Unsharp Mask has three useful options, so it is widely used by professionals. But it has its flaws too, including: It sharpens everything equally, so as you increase sharpening to bring out details, noise in flat areas like skies may become more visible. It can result in color fringing because it sharpens all the color channels. Pros get around those problems with various workarounds like the High Pass mask technique or applying Unsharp Mask to the image luminance and not the color.
Smart Sharpen came later and was designed to get around those problems. If used correctly, it can protect smooth areas and highlights and shadows so that you can turn up the sharpening much further before the image starts to fall apart. It sharpens tone much more than color so that you can avoid color fringing. On many images, you can apply Smart Sharpen and not have to do anything else.
Camera Raw sharpening also came later and was designed for intelligent sharpening, but to raw files. It has a Masking slider so you may not have to use masked High Pass sharpening later, and like Smart Sharpen, it's designed to sharpen without creating the problems you get from Sharpen and Unsharp Mask.
hhost05 wrote
Is sharpening in raw preferable? I shoot landscapes mostly.

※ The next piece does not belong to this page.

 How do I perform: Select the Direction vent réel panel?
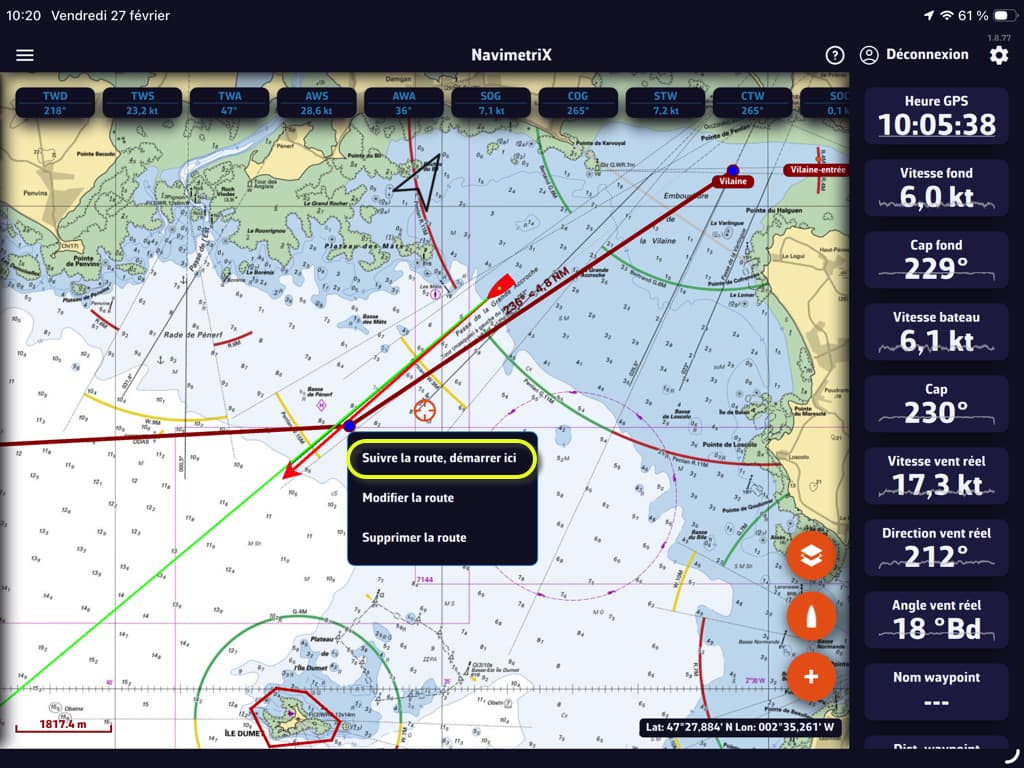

Different kinds of sharpening should be applied at different stages of your workflow. Others have already mentioned capture sharpening and output sharpening, but there's also creative sharpening. Generally, apply capture sharpening in Camera Raw, apply creative sharpening in Camera Raw or Photoshop, and apply output sharpening from whatever application is creating the final print or web image (for example, the Output Sharpening option in the Save dialog box of Camera Raw).
The notion of capture/creative/output sharpening was introduced by the late Photoshop expert Bruce Fraser (read his 2003 article Thoughts on a Sharpening Workflow), and it's valuable to learn because current Adobe sharpening philosophy is built around his ideas. You can go deeper into it by reading his book Real World Sharpening.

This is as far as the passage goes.